Stored data
>>>>>
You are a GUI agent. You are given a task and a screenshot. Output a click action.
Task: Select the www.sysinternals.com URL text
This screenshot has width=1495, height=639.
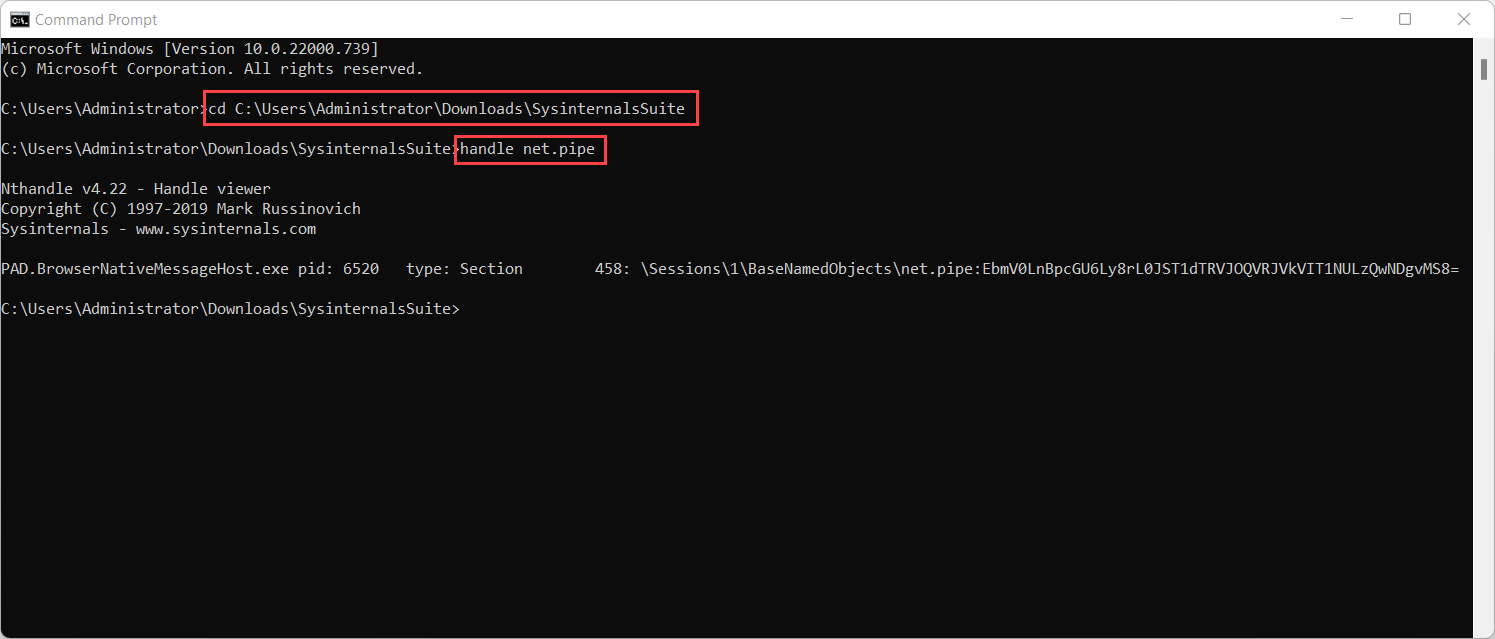(x=225, y=228)
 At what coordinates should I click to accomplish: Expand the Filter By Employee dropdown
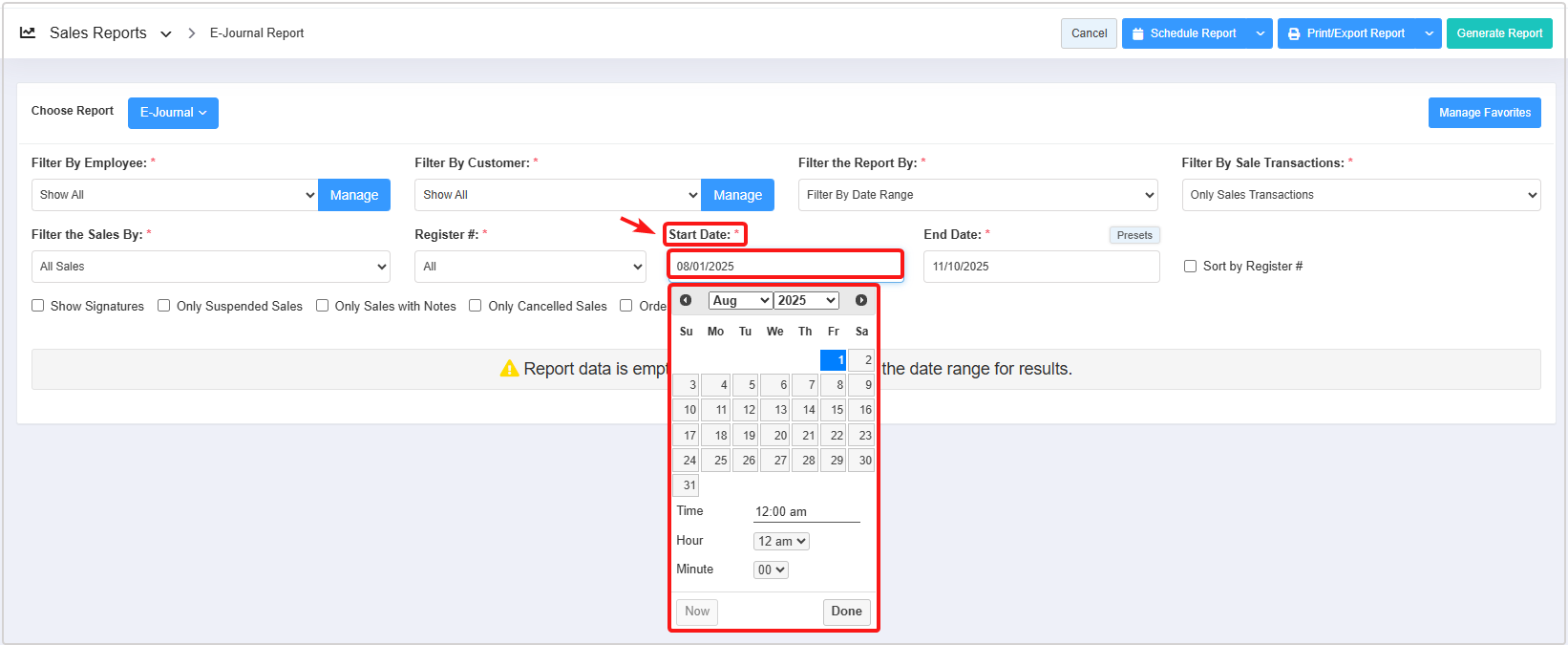click(x=175, y=195)
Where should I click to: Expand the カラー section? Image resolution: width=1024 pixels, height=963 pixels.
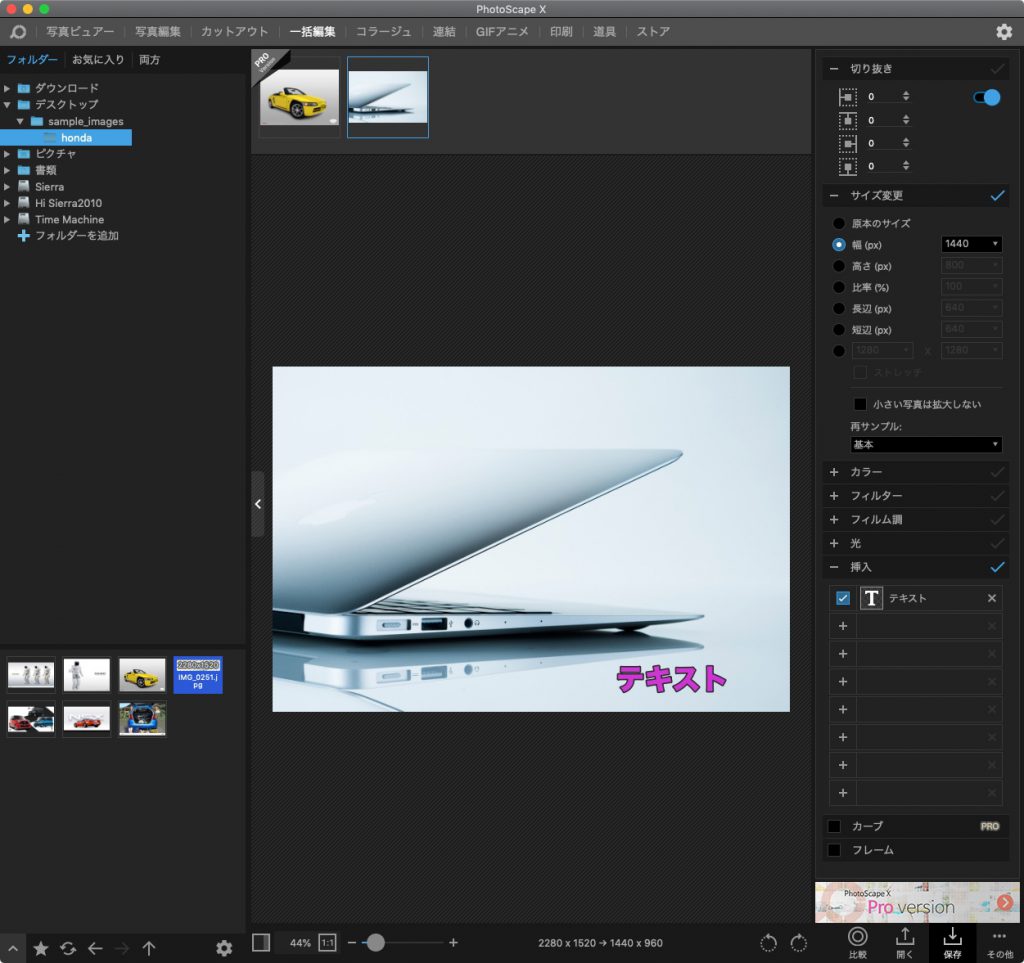(834, 472)
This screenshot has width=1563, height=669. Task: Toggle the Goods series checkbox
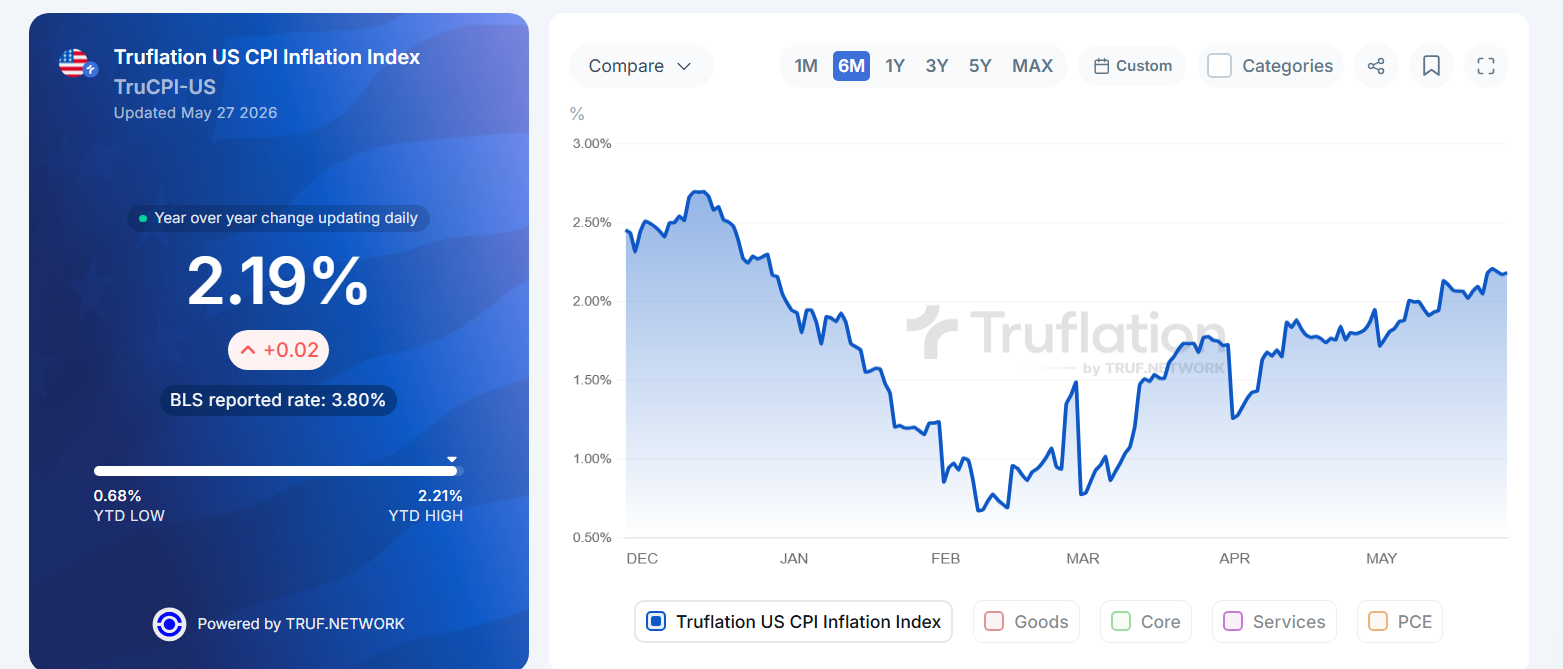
<<<<<
#### Exercise description
Leaving all pictures aside, print exactly the lines from the one that contains "Task: Select the" through the last line of the data above, inclusive.

#### Task result
Task: Select the www.sysinternals.com URL text
This screenshot has width=1495, height=639.
(x=225, y=228)
 At what coordinates should I click to accomplish: Expand the Filter By Employee dropdown
click(x=175, y=195)
Where should I click to: Expand the カラー section? Image resolution: width=1024 pixels, height=963 pixels.
(834, 472)
This screenshot has width=1563, height=669. Task: Toggle the Goods series checkbox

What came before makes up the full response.